The former is SB 7, from Jane Nelson. It would ratchet down the franchise tax rate (which varies depending on the nature of the business), meaning a tax cut for all businesses currently paying the tax, big or small, rich or poor. Ultimately, business interests would like to see the franchise tax repealed, because they consider it burdensome, complex, and even punitive. And although Big Business isn’t necessarily a sympathetic character, their perspective has defenders; earlier this week the Houston Chronicle’s Chris Tomlinson summarized the case for reform, and endorsed it. I see the reasoning, but in light of Texas’s overall tax structure, I can’t endorse the idea of repealing the franchise tax. Texas is one of only a few states that taxes gross margins, but we’re also one of the only states that doesn’t have a personal income tax; the former is, in practice, a substitute for the latter. It may not be a good substitute, but as things stand, it’s the only one available. if we repealed the franchise tax we would be creating a gaping hole in the budget.

If we lowered the tax, as Nelson’s proposal suggests, it would be a smaller hole, and in some years it might seem like a manageable one. But 2015 isn’t one of those years. Paul Bettencourt, one of the freshmen Republicans in the Senate, said as much in January: in light of the economic outlook, it would be an unrealistic moment for major tax cuts. And intervening events have only strengthened the case for caution. I’m still not panicking about oil prices. But I am thinking that if whatever Barack Obama’s doing with Iran results in sanctions being lifted, that’s an extra 500,000 barrels of oil hitting an already oversupplied global market every day. And I’m noticing that as a result of America’s crude oil export ban, storage capacity is quickly being exhausted; that’s putting US producers in a tough position, and creating pressure for them to produce less oil—and Texas’s overall economy is a lot more vulnerable to production levels than prices. 

SB 8, however, from Charles Schwertner, is worth considering even in the current context. This would exempt businesses with less than $4m a year in gross receipts from paying the francise tax at all. Currently, the exemption applies to businesses with receipts less than $1m. It would help thousands of businesses across the state, and unlike blanket changes to the franchise tax rate, it differentiates between small businesses, which could probably use the help, and big ones, which don’t like the franchise tax but manage to survive it. And because these businesses are small, the aggregate cost to the state—the taxes that the businesses would no longer be paying—would be modest; the fiscal note puts it at about $380m a year. Put differently, of the $2.2bn biennial price tag for the franchise tax proposals, only about a third of that would come from this bill.

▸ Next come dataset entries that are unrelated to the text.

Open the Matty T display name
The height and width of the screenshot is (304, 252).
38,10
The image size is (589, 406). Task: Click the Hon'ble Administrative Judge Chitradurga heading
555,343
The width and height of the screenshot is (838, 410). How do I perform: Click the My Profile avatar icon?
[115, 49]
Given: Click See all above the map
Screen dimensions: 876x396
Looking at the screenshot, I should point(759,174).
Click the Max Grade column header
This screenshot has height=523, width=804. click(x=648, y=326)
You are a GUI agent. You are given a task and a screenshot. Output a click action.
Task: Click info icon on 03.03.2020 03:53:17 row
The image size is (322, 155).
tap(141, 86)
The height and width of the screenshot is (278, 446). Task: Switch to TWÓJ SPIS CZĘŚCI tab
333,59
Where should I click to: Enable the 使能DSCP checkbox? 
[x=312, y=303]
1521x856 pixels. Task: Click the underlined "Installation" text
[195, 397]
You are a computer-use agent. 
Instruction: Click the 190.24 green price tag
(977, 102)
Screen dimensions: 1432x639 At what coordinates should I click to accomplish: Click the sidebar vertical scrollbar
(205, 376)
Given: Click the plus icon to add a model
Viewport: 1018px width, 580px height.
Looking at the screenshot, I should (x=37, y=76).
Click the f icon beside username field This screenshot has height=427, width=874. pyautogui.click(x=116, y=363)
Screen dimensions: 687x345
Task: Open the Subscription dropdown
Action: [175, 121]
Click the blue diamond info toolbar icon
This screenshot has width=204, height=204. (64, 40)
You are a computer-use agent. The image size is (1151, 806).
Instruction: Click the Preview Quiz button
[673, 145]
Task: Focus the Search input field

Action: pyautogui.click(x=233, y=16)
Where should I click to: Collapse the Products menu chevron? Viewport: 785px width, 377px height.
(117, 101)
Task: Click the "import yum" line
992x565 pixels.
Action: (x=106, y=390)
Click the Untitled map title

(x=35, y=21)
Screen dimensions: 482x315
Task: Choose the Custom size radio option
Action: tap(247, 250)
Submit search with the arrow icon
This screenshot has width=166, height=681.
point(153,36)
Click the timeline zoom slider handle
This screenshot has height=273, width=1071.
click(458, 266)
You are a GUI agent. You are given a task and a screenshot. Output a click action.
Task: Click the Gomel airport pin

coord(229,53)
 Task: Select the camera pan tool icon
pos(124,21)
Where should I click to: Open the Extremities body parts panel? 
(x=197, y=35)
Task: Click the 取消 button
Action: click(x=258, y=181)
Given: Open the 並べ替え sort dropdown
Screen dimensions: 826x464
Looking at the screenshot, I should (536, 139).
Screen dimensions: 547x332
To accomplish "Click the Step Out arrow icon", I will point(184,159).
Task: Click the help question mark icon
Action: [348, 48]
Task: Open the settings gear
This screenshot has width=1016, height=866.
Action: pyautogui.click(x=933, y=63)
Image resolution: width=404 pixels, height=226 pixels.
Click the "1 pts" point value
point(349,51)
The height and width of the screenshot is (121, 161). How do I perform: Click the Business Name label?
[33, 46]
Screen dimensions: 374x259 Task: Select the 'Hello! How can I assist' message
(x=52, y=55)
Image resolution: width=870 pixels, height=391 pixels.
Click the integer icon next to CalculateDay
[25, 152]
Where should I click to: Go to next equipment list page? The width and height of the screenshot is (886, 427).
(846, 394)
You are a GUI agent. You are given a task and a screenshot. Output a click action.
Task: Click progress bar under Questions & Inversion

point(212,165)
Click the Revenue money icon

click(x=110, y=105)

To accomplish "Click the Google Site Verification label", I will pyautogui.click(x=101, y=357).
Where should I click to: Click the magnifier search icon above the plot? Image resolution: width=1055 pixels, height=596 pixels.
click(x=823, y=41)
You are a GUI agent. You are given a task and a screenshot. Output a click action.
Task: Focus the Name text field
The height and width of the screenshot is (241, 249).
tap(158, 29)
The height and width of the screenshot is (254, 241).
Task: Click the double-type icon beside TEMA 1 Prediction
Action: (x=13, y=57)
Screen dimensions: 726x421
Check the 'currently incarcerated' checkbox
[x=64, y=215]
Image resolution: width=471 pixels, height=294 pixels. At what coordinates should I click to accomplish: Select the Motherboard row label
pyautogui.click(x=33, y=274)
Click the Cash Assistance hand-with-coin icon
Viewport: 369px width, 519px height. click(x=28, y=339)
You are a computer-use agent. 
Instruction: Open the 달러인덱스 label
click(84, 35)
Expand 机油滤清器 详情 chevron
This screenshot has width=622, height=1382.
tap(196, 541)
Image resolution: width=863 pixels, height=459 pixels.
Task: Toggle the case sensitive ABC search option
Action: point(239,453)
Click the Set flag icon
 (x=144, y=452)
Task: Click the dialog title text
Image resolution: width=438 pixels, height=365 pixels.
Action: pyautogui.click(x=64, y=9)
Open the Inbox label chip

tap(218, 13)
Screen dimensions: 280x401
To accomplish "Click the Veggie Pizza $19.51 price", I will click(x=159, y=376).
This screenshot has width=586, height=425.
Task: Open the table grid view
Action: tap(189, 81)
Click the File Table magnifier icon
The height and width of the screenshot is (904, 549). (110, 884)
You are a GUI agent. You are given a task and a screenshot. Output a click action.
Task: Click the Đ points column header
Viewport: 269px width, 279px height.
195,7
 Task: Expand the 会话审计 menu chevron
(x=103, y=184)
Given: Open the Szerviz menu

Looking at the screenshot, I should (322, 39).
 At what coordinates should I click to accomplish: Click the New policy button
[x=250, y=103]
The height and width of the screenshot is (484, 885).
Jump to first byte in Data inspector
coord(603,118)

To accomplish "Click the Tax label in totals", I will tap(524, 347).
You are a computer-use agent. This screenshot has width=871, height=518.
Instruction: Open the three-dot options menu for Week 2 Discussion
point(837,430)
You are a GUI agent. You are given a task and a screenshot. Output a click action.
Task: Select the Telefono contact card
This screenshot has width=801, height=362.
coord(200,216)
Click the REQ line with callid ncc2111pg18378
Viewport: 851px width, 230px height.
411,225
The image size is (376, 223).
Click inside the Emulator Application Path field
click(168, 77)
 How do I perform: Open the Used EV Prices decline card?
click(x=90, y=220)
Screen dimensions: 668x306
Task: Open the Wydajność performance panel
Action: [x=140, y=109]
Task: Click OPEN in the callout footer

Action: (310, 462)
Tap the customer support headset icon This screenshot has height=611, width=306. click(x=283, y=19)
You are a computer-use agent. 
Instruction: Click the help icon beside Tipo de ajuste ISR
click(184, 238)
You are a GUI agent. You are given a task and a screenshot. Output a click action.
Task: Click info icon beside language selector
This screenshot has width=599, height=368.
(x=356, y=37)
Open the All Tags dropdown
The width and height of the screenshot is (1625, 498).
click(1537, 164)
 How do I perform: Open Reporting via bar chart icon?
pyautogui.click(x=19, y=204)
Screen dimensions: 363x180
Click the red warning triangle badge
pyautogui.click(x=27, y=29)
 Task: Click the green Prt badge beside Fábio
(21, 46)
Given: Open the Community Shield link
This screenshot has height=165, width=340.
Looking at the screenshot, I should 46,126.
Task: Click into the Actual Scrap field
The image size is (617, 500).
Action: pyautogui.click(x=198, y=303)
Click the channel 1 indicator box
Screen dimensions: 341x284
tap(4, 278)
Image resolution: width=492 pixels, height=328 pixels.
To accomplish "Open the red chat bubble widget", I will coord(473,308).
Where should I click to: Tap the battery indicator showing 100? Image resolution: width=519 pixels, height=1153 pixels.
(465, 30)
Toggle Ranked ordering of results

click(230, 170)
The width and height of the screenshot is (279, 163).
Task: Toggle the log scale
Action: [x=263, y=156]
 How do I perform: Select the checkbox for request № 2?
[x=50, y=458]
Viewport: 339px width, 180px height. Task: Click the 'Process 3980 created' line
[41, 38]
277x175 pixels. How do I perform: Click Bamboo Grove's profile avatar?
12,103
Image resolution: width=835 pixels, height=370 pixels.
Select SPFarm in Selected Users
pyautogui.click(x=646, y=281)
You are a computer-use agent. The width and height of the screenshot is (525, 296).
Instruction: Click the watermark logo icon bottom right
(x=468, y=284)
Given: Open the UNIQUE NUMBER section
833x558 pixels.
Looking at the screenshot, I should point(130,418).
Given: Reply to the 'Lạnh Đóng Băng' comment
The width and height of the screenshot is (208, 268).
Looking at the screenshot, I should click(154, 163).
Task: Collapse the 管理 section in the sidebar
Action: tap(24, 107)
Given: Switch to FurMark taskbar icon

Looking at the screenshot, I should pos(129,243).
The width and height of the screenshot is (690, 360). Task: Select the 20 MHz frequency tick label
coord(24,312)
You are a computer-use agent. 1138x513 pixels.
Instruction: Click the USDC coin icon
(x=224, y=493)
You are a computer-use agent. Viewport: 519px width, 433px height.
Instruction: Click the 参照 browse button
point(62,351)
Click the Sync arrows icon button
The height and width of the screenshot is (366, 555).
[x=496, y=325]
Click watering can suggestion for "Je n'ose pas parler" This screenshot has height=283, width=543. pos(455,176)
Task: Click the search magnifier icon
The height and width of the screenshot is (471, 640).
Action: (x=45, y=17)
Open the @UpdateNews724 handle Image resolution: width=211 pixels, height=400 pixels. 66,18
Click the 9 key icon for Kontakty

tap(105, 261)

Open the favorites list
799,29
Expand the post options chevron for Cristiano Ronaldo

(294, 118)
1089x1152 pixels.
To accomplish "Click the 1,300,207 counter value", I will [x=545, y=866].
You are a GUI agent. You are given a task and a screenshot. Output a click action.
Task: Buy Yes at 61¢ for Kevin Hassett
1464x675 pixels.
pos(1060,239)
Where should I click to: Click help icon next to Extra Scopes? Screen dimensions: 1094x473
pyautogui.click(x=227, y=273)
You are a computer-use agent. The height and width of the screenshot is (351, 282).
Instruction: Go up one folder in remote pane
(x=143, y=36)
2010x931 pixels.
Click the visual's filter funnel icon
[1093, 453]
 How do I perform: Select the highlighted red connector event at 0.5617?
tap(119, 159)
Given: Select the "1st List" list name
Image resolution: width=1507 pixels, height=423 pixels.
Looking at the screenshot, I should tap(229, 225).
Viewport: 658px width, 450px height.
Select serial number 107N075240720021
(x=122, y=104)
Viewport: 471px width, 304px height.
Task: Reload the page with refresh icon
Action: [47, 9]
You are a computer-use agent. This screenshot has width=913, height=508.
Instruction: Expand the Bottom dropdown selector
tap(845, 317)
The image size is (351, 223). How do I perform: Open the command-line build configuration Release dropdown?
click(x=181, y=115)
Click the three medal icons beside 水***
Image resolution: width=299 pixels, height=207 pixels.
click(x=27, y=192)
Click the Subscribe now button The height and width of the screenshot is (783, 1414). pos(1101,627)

And since small businesses usually aren’t wildly profitable, the tax cut would probably spur some extra activity on their end—the money would reappear on the payroll, as business spending, or even just as consumer spending from the business owners themselves. Some of the foregone revenue would thus be recaptured via the sales tax and so on. I doubt it would add up to $380m a year, but the damage to overall state receipts, under this proposal, would be more of a ding than a disaster.

On balance, SB 8 is easily the best of the tax proposals on offer this session. If it was the only one, it would still face reasonable resistance because of the context, but Senate Republicans could make a great case for it. Since it’s been dragooned into this tax relief reform package, though, the case for the bill has been subsumed by the case for the package—and that’s a weaker case, on the merits and in context.